Consider the following minimal C code example. When compiling and executing with export OMP_NUM_THREADS=4 && gcc -fopenmp minimal2.c && ./a.out
(homebrew GCC 5.2.0 on OS X 10.11), this usually produces the correct behavior, i.e. seven lines with the same number. But sometimes, this happens:
[ ] bsum=1.893293142303100e+03
[1] asum=1.893293142303100e+03
[2] asum=1.893293142303100e+03
[0] asum=1.893293142303100e+03
[3] asum=3.786586284606200e+03
[ ] bsum=1.893293142303100e+03
[ ] asum=3.786586284606200e+03
equal: 0
It looks like a race condition, but my code seems fine to me.
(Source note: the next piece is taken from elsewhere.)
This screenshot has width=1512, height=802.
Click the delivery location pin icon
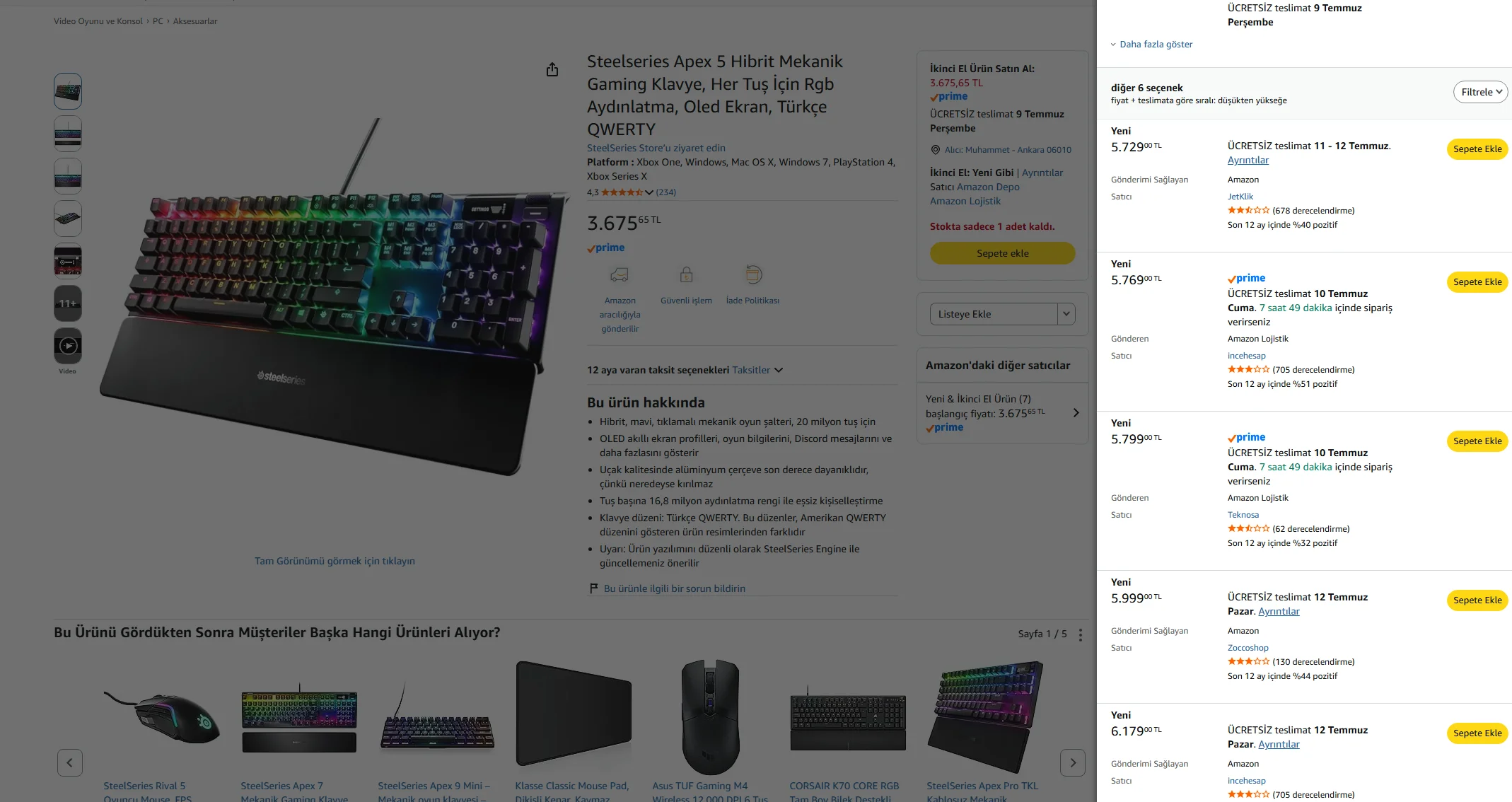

What am I doing wrong?
#include <stdio.h>
#include <stdlib.h>
#include <time.h>
#ifdef _OPENMP
#include <omp.h>
#define ID omp_get_thread_num()
#else
#define ID 0
#endif
#define N 1400
double a[N];
double verify() {
int i;
double bsum = 0.0;
for (i = 0; i < N; i++) {
bsum += a[i] * a[i];
}
fprintf(stderr, "[ ] bsum=%.15e\n", bsum);
return bsum;
}
int main(int argc, char *argv[]) {
int i;
double asum = 0.0, bsum;
srand((unsigned int)time(NULL));
//srand(1445167001); // fails on my machine
for (i = 0; i < N; i++) {
a[i] = 2 * (double)rand()/(double)RAND_MAX;
}
bsum = verify();
#pragma omp parallel shared(asum)
{
#pragma omp for reduction(+: asum)
for (i = 0; i < N; i++) {
asum += a[i] * a[i];
}
fprintf(stderr, "[%d] asum=%.15e\n", ID, asum);
}
bsum = verify();
fprintf(stderr, "[ ] asum=%.15e\n", asum);
return 0;
}
EDIT: Gilles brought to my attention that the errors beginning at the 15th significant digit are normal as I overestimated the precision of a double. I also cannot reproduce the faulty behavior with 2x the correct number on the Debian machine, so this might be homebrew gcc or Mac related.
I had a problem with a similar issue here, but the two do not seem to be related (at least in my eyes), so I started this as a separate question.